The researchers carried out development to create a diode with higher sensitivity. Specifically, they shrank the capacity of and miniaturised a backward diode that is capable of steep rectification operations with zero bias, as rectification occurs by joining two different types of semiconductors and current flows with a different principle (tunnel effect) than conventional Schottky barrier diodes.

Conventional backward diodes were formed by processing the thin film of a layered compound semiconductor into a disk shape via etching. Nonetheless, because the materials are prone to damage under processing, it was difficult to finely process diodes to a submicron size and operate them.

By adjusting the ratio (composition) of the constituent elements of the connected semiconductor materials and, at a minute level, the density of the added impurities, the researchers succeeded in growing crystals in nanocrystals with a diameter of 150 nm comprising n-type indium arsenide (n-InAs) and p-type gallium arsenide antimonide (p-GaAsSb) for a tunnel junction structure necessary for the characteristics of the backward diode. Moreover, in the process for implanting insulating material around the nanowire and the process for forming electrode film with metal on both ends of the wire, a new technology was used for mounting that does not damage the nanowire. As a result, they were able to form a submicron-sized diode, which was difficult to do with conventional miniaturisation process technology for compound semiconductors, and thereby succeeded in developing a nanowire backward diode with over 10 times the sensitivity of conventional Schottky barrier diodes — said to be a world first.

In testing the new technology in the microwave frequency of 2.4 GHz, which is currently used in the 4G LTE and Wi-Fi communication line standards for mobile phones, the sensitivity was 700 kV/W — roughly 11 times that of the conventional Schottky barrier diode (with a sensitivity of 60 kV/W). Therefore, the technology can efficiently convert 100 nW-class low-power radio waves into electricity, enabling the conversion of microwaves emitted into the environment from mobile phone base stations in an area that is over 10 times greater than was previously possible (corresponding to 10% of the area in which mobile phone communications are possible). This has led to expectations that it can be used as a source of power for sensors.

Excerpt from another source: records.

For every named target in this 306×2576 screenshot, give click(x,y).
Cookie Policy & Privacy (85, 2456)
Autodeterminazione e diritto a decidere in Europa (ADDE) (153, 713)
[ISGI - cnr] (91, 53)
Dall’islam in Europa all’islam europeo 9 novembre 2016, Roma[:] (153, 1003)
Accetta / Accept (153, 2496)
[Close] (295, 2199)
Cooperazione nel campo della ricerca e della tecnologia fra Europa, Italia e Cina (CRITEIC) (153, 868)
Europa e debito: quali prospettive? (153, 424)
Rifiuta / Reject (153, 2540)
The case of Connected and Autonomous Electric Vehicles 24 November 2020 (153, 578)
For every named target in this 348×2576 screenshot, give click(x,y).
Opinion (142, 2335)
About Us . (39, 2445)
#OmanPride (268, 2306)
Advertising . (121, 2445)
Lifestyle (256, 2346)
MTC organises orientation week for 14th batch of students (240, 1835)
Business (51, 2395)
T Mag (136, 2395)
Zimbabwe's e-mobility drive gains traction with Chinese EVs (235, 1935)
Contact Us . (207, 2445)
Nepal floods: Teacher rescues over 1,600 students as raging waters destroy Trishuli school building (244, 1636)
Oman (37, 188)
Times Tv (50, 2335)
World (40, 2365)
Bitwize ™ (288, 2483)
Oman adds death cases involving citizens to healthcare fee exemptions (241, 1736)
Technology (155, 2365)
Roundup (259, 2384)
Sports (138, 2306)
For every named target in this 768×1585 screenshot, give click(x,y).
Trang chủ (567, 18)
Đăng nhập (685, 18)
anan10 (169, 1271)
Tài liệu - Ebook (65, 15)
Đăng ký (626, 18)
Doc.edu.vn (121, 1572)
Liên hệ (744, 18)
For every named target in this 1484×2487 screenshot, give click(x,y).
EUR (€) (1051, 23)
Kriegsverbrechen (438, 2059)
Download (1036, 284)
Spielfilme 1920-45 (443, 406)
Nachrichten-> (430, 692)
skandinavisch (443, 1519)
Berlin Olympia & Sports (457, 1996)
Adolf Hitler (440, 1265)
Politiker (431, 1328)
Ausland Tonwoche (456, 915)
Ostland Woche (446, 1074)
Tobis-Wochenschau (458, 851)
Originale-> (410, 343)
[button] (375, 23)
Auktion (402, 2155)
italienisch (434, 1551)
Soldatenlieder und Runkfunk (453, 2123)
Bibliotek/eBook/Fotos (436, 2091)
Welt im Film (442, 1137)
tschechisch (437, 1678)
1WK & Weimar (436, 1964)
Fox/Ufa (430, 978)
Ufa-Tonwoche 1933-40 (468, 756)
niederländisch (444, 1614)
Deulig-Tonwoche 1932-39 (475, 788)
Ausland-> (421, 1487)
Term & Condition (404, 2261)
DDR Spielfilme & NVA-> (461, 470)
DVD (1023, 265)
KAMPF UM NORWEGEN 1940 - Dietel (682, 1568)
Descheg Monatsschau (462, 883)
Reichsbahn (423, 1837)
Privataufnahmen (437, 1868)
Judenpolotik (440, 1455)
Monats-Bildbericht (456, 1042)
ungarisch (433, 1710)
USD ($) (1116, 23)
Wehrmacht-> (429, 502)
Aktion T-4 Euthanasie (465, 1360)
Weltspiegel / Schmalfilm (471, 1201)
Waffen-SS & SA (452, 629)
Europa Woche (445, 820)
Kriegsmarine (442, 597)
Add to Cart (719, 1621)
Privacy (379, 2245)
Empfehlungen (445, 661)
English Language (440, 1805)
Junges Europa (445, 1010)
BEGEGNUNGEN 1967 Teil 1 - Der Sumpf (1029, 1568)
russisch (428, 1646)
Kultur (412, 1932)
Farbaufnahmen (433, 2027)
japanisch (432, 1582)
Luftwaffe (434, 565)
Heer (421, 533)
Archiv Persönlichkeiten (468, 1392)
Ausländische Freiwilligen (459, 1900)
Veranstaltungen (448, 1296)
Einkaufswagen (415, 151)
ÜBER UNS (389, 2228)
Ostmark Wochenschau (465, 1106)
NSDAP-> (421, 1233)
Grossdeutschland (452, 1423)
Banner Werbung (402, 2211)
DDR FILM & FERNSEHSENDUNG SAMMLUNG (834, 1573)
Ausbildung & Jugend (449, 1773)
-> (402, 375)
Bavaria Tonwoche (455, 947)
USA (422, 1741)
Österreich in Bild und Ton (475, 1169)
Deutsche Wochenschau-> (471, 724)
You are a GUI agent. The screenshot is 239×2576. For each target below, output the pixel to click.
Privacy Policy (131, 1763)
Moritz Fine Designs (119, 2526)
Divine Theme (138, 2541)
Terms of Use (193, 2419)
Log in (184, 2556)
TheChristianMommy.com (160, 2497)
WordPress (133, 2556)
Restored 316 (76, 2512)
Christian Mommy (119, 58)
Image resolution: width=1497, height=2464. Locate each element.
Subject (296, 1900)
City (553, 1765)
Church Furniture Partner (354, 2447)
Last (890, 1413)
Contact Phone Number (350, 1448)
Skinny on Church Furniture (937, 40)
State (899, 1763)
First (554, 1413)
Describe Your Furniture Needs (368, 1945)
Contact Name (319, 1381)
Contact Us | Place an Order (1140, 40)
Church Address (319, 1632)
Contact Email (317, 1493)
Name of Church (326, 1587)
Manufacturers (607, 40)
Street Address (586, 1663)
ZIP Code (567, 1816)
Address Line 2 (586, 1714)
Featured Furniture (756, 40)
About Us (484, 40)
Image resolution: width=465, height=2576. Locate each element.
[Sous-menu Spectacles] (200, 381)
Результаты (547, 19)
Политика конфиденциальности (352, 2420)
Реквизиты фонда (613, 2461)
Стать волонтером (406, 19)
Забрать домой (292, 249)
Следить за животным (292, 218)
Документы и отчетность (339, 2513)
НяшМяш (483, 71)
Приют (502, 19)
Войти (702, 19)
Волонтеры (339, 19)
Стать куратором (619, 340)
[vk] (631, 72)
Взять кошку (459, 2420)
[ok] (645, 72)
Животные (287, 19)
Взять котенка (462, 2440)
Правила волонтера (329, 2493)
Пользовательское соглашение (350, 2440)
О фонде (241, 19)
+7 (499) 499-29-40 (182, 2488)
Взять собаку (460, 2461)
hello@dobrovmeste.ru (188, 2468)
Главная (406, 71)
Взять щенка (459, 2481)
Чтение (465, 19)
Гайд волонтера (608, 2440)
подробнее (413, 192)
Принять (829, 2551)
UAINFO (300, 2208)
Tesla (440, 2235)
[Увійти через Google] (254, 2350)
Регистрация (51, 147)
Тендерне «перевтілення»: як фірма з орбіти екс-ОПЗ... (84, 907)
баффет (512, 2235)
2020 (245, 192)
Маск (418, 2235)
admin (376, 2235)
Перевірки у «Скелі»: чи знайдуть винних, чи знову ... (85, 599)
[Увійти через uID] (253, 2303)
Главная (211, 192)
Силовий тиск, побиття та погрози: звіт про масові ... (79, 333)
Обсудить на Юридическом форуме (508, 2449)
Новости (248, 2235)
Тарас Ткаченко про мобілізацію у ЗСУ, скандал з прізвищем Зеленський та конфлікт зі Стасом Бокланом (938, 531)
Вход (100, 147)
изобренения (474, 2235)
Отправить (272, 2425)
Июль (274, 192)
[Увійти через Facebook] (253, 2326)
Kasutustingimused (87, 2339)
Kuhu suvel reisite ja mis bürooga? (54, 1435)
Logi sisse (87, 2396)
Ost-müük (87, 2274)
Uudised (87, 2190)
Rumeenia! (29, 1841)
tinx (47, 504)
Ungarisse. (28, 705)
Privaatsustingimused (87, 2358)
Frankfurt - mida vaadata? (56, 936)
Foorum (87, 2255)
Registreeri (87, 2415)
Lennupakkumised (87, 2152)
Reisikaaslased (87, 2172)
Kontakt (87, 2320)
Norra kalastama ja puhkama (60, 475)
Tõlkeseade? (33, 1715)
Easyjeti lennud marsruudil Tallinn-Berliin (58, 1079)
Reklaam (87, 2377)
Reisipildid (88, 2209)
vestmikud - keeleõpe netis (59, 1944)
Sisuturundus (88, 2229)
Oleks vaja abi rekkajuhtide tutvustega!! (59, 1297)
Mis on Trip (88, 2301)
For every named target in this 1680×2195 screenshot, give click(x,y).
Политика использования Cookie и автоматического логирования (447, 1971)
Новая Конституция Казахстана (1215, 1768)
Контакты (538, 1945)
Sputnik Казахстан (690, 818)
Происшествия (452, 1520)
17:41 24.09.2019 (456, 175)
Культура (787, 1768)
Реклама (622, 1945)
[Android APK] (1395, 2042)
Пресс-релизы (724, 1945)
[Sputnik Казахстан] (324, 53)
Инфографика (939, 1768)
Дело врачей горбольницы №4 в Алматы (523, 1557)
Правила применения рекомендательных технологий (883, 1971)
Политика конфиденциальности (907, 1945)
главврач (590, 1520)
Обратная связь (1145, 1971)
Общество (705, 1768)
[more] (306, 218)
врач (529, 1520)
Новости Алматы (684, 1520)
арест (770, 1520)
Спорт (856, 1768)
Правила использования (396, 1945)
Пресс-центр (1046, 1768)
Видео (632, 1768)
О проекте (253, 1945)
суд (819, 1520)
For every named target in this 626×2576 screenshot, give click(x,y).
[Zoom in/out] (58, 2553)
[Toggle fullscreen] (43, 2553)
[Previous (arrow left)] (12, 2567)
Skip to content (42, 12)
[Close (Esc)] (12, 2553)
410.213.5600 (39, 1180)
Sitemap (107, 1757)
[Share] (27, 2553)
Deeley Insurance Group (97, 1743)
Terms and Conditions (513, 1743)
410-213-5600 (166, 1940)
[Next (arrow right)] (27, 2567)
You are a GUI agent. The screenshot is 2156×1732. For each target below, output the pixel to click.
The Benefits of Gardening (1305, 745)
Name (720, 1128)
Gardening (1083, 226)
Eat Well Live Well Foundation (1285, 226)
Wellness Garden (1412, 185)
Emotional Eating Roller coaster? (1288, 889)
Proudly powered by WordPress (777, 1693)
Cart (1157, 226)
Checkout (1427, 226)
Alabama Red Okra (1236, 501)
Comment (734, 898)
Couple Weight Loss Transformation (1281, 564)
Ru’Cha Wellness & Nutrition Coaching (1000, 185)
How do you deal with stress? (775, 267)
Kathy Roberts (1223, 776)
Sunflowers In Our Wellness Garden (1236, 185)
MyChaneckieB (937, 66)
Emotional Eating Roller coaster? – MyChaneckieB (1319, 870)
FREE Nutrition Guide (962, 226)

In the future, it is expected that the newly developed nanowire backward diode will be applied in using plentiful ambient radio wave energy in 5G communications, serving as a stable power source of sensors and contributing to battery-free sensors used to monitor infrastructure such as constructions and buildings. Going forward, the research group will further increase the sensitivity of the diode, optimise the diode-integrated antenna and add power control for voltage consistency, aiming to realise a technology that can generate power anywhere using ambient radio waves.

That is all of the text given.